#### [Dettagli esercizio]
Riscrivi tutte le voci sostituendo "marker" con "tick" e lasciando invariato tutto il resto.

╭─ Voci del compito

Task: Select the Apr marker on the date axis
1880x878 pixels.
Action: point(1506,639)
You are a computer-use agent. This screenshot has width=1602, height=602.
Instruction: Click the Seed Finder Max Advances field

╰─

#### [Soluzione]
Task: Select the Apr tick on the date axis
1880x878 pixels.
Action: point(1506,639)
You are a computer-use agent. This screenshot has width=1602, height=602.
Instruction: Click the Seed Finder Max Advances field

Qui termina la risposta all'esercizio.